O Governo de Mato Grosso confirmou que houve uma tentativa de ataque hacker contra os sistemas financeiros do Estado no dia 28 de junho, mas negou que o episódio tenha causado prejuízo aos cofres públicos.

A informação foi divulgada por meio de nota conjunta da Secretaria de Estado de Fazenda (Sefaz) e da Empresa Mato-grossense de Tecnologia da Informação (MTI), na quarta-feira, 9 de julho.

Segundo o Governo, equipes técnicas identificaram uma ordem de pagamento atípica encaminhada a uma instituição bancária. A operação foi bloqueada imediatamente, antes que qualquer transferência fosse efetivada.

A gestão estadual afirmou que a tentativa de fraude foi interrompida na origem e não gerou perda financeira nem ônus ao erário.

Após a identificação da tentativa de invasão, o ponto de vulnerabilidade explorado pelos criminosos foi desativado. Os ambientes do Sistema Integrado de Planejamento, Contabilidade e Finanças do Estado (Fiplan) foram isolados, revisados e reconfigurados.

De acordo com a nota, os procedimentos seguiram protocolos internacionais de segurança. O Governo também informou que o Fiplan segue operando normalmente, em ambiente seguro e monitorado, garantindo a continuidade dos pagamentos e demais atividades financeiras do Estado.

As equipes da MTI e da Sefaz permanecem realizando monitoramento contínuo do ambiente digital corporativo para prevenir novas tentativas de ataques.

O assunto ganhou repercussão durante reunião da CPI da Saúde, realizada na Assembleia Legislativa de Mato Grosso. Na sessão, o deputado estadual Wilson Santos afirmou ter recebido a informação de que hackers teriam invadido novamente os sistemas estaduais em 28 de junho e desviado cerca de R$ 500 milhões dos cofres públicos.

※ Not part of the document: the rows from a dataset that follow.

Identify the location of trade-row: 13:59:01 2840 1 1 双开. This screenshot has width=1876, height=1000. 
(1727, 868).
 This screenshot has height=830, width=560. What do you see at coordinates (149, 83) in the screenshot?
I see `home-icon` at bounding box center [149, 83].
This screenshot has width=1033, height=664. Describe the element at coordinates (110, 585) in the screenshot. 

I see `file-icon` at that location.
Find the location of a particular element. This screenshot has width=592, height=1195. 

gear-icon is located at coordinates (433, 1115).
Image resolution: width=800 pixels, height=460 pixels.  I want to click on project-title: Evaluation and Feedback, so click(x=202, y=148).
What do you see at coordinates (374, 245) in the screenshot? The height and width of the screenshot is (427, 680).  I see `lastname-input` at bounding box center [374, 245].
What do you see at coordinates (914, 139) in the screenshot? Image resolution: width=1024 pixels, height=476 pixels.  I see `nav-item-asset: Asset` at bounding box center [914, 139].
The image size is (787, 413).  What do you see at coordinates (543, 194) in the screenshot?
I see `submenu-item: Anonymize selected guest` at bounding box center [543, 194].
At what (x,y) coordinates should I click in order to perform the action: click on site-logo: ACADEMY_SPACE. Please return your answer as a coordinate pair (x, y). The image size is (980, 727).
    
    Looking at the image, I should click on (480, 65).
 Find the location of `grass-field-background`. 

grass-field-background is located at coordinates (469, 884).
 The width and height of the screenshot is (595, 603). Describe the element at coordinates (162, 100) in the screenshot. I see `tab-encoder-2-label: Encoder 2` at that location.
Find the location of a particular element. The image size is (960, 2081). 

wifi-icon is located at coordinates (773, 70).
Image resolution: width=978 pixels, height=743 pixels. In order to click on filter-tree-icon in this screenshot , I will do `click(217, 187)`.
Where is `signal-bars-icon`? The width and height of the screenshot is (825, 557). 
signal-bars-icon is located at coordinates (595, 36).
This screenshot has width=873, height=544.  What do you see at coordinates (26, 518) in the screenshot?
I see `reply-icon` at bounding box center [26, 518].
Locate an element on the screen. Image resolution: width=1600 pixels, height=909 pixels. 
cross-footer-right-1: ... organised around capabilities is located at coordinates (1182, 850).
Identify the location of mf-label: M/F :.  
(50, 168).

A informação foi contestada pelo procurador-geral do Estado, Francisco de Assis da Silva Lopes, durante a própria reunião. Segundo ele, não houve transferência nem retirada de recursos públicos.

O procurador também explicou que a Procuradoria-Geral do Estado não tem atribuição para fiscalizar sistemas de tecnologia da informação das secretarias estaduais nem acesso ao Fiplan ou às plataformas utilizadas pelos órgãos.

Segundo Francisco Lopes, a fiscalização sobre controles internos e segurança da informação compete aos órgãos responsáveis pela auditoria e pelo controle interno do Estado.

A tentativa de invasão está sendo investigada pela Delegacia Especializada de Repressão a Crimes Informáticos (DRCI), da Polícia Civil.